Data extracts>
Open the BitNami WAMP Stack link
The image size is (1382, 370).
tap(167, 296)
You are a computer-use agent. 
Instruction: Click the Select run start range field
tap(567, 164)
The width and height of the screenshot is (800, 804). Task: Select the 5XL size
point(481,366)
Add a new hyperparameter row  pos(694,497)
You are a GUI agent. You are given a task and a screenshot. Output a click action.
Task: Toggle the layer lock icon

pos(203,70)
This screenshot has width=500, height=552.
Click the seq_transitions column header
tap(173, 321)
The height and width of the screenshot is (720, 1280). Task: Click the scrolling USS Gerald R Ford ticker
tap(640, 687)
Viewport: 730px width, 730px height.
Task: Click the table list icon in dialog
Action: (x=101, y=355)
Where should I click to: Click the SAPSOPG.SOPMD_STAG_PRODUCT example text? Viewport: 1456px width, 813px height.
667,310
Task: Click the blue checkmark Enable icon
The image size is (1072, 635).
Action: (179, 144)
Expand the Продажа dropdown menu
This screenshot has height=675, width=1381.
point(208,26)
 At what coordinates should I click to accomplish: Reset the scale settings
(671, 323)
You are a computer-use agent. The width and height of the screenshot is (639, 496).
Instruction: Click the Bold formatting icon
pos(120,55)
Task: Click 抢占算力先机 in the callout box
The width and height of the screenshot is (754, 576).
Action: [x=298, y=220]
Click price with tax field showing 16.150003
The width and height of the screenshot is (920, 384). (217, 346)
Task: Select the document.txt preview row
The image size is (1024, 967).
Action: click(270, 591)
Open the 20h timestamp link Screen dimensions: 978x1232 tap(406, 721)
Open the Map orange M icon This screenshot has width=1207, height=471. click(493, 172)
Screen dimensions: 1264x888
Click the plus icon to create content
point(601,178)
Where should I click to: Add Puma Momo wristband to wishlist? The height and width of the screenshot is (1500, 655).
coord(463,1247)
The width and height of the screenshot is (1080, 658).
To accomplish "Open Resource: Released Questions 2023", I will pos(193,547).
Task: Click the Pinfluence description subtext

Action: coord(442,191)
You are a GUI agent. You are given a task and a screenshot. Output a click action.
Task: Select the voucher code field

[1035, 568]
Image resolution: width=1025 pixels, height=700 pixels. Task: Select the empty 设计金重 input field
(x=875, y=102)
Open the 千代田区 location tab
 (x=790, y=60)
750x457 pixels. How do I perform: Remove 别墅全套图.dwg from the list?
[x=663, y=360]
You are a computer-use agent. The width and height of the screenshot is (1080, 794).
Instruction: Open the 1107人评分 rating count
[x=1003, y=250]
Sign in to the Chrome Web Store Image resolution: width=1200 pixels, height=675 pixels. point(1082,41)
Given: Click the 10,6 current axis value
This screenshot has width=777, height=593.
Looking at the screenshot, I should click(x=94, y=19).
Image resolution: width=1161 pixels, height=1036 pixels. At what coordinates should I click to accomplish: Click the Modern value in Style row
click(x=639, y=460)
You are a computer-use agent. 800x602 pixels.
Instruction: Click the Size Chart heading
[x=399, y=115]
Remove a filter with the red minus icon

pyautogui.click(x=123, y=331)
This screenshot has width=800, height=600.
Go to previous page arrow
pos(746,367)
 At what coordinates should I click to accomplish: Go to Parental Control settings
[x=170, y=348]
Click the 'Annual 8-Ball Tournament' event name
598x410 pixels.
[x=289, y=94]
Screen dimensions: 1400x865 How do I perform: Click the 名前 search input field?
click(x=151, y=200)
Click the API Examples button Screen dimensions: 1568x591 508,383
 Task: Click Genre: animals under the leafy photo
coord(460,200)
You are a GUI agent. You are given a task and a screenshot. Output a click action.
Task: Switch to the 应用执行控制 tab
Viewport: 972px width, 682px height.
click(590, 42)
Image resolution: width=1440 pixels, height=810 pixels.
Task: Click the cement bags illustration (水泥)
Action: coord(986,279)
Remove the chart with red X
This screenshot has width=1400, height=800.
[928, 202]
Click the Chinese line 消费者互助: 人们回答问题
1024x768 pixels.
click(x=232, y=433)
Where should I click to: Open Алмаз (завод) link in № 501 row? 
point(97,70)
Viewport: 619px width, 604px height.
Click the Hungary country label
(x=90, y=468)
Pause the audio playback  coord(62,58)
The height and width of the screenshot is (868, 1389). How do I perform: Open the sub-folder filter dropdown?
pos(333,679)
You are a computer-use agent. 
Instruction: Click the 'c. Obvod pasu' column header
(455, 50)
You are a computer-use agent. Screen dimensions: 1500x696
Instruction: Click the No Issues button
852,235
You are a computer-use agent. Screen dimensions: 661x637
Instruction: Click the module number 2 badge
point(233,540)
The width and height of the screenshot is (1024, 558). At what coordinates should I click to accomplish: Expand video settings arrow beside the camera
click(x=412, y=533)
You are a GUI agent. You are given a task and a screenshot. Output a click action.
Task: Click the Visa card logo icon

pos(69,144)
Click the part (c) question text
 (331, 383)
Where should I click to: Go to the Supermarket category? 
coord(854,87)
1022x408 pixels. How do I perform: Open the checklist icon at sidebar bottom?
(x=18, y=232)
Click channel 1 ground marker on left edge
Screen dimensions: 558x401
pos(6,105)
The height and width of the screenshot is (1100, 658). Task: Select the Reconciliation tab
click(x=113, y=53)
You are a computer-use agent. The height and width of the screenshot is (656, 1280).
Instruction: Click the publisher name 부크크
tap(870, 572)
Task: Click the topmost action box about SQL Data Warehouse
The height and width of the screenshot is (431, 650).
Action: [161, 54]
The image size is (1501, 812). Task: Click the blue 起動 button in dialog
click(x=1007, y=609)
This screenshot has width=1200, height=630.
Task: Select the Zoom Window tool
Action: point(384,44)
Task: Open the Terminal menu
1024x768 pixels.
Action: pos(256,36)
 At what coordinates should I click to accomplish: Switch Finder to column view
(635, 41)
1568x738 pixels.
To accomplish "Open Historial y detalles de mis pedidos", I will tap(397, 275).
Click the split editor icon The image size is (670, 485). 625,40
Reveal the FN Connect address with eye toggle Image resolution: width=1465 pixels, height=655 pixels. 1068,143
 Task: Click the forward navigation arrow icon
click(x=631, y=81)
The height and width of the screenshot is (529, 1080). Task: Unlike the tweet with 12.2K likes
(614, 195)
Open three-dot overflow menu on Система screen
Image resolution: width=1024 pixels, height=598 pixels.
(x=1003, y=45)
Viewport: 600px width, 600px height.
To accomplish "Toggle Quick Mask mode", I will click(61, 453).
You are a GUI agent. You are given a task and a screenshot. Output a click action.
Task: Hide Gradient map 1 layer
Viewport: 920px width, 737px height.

Problem to solve> One exact transcript of the whole listing is the expected answer.

Task result>
Open the BitNami WAMP Stack link
The image size is (1382, 370).
tap(167, 296)
You are a computer-use agent. 
Instruction: Click the Select run start range field
tap(567, 164)
The width and height of the screenshot is (800, 804). Task: Select the 5XL size
point(481,366)
Add a new hyperparameter row  pos(694,497)
You are a GUI agent. You are given a task and a screenshot. Output a click action.
Task: Toggle the layer lock icon

pos(203,70)
This screenshot has width=500, height=552.
Click the seq_transitions column header
tap(173, 321)
The height and width of the screenshot is (720, 1280). Task: Click the scrolling USS Gerald R Ford ticker
tap(640, 687)
Viewport: 730px width, 730px height.
Task: Click the table list icon in dialog
Action: (x=101, y=355)
Where should I click to: Click the SAPSOPG.SOPMD_STAG_PRODUCT example text? Viewport: 1456px width, 813px height.
667,310
Task: Click the blue checkmark Enable icon
The image size is (1072, 635).
Action: (179, 144)
Expand the Продажа dropdown menu
This screenshot has height=675, width=1381.
point(208,26)
 At what coordinates should I click to accomplish: Reset the scale settings
(671, 323)
You are a computer-use agent. The width and height of the screenshot is (639, 496).
Instruction: Click the Bold formatting icon
pos(120,55)
Task: Click 抢占算力先机 in the callout box
The width and height of the screenshot is (754, 576).
Action: [x=298, y=220]
Click price with tax field showing 16.150003
The width and height of the screenshot is (920, 384). (217, 346)
Task: Select the document.txt preview row
The image size is (1024, 967).
Action: click(270, 591)
Open the 20h timestamp link Screen dimensions: 978x1232 tap(406, 721)
Open the Map orange M icon This screenshot has width=1207, height=471. click(493, 172)
Screen dimensions: 1264x888
Click the plus icon to create content
point(601,178)
Where should I click to: Add Puma Momo wristband to wishlist? The height and width of the screenshot is (1500, 655).
coord(463,1247)
The width and height of the screenshot is (1080, 658).
To accomplish "Open Resource: Released Questions 2023", I will pos(193,547).
Task: Click the Pinfluence description subtext

Action: coord(442,191)
You are a GUI agent. You are given a task and a screenshot. Output a click action.
Task: Select the voucher code field

[1035, 568]
Image resolution: width=1025 pixels, height=700 pixels. Task: Select the empty 设计金重 input field
(x=875, y=102)
Open the 千代田区 location tab
 (x=790, y=60)
750x457 pixels. How do I perform: Remove 别墅全套图.dwg from the list?
[x=663, y=360]
You are a computer-use agent. The width and height of the screenshot is (1080, 794).
Instruction: Open the 1107人评分 rating count
[x=1003, y=250]
Sign in to the Chrome Web Store Image resolution: width=1200 pixels, height=675 pixels. point(1082,41)
Given: Click the 10,6 current axis value
This screenshot has width=777, height=593.
Looking at the screenshot, I should click(x=94, y=19).
Image resolution: width=1161 pixels, height=1036 pixels. At what coordinates should I click to accomplish: Click the Modern value in Style row
click(x=639, y=460)
You are a computer-use agent. 800x602 pixels.
Instruction: Click the Size Chart heading
[x=399, y=115]
Remove a filter with the red minus icon

pyautogui.click(x=123, y=331)
This screenshot has width=800, height=600.
Go to previous page arrow
pos(746,367)
 At what coordinates should I click to accomplish: Go to Parental Control settings
[x=170, y=348]
Click the 'Annual 8-Ball Tournament' event name
598x410 pixels.
[x=289, y=94]
Screen dimensions: 1400x865 How do I perform: Click the 名前 search input field?
click(x=151, y=200)
Click the API Examples button Screen dimensions: 1568x591 508,383
 Task: Click Genre: animals under the leafy photo
coord(460,200)
You are a GUI agent. You are given a task and a screenshot. Output a click action.
Task: Switch to the 应用执行控制 tab
Viewport: 972px width, 682px height.
click(590, 42)
Image resolution: width=1440 pixels, height=810 pixels.
Task: Click the cement bags illustration (水泥)
Action: coord(986,279)
Remove the chart with red X
This screenshot has width=1400, height=800.
[928, 202]
Click the Chinese line 消费者互助: 人们回答问题
1024x768 pixels.
click(x=232, y=433)
Where should I click to: Open Алмаз (завод) link in № 501 row? 
point(97,70)
Viewport: 619px width, 604px height.
Click the Hungary country label
(x=90, y=468)
Pause the audio playback  coord(62,58)
The height and width of the screenshot is (868, 1389). How do I perform: Open the sub-folder filter dropdown?
pos(333,679)
You are a computer-use agent. 
Instruction: Click the 'c. Obvod pasu' column header
(455, 50)
You are a computer-use agent. Screen dimensions: 1500x696
Instruction: Click the No Issues button
852,235
You are a computer-use agent. Screen dimensions: 661x637
Instruction: Click the module number 2 badge
point(233,540)
The width and height of the screenshot is (1024, 558). At what coordinates should I click to accomplish: Expand video settings arrow beside the camera
click(x=412, y=533)
You are a GUI agent. You are given a task and a screenshot. Output a click action.
Task: Click the Visa card logo icon

pos(69,144)
Click the part (c) question text
 (331, 383)
Where should I click to: Go to the Supermarket category? 
coord(854,87)
1022x408 pixels. How do I perform: Open the checklist icon at sidebar bottom?
(x=18, y=232)
Click channel 1 ground marker on left edge
Screen dimensions: 558x401
pos(6,105)
The height and width of the screenshot is (1100, 658). Task: Select the Reconciliation tab
click(x=113, y=53)
You are a computer-use agent. The height and width of the screenshot is (656, 1280).
Instruction: Click the publisher name 부크크
tap(870, 572)
Task: Click the topmost action box about SQL Data Warehouse
The height and width of the screenshot is (431, 650).
Action: [161, 54]
The image size is (1501, 812). Task: Click the blue 起動 button in dialog
click(x=1007, y=609)
This screenshot has width=1200, height=630.
Task: Select the Zoom Window tool
Action: point(384,44)
Task: Open the Terminal menu
1024x768 pixels.
Action: pos(256,36)
 At what coordinates should I click to accomplish: Switch Finder to column view
(635, 41)
1568x738 pixels.
To accomplish "Open Historial y detalles de mis pedidos", I will tap(397, 275).
Click the split editor icon The image size is (670, 485). 625,40
Reveal the FN Connect address with eye toggle Image resolution: width=1465 pixels, height=655 pixels. 1068,143
 Task: Click the forward navigation arrow icon
click(x=631, y=81)
The height and width of the screenshot is (529, 1080). Task: Unlike the tweet with 12.2K likes
(614, 195)
Open three-dot overflow menu on Система screen
Image resolution: width=1024 pixels, height=598 pixels.
(x=1003, y=45)
Viewport: 600px width, 600px height.
To accomplish "Toggle Quick Mask mode", I will click(61, 453).
You are a GUI agent. You are given a task and a screenshot. Output a click action.
Task: Hide Gradient map 1 layer
Viewport: 920px width, 737px height.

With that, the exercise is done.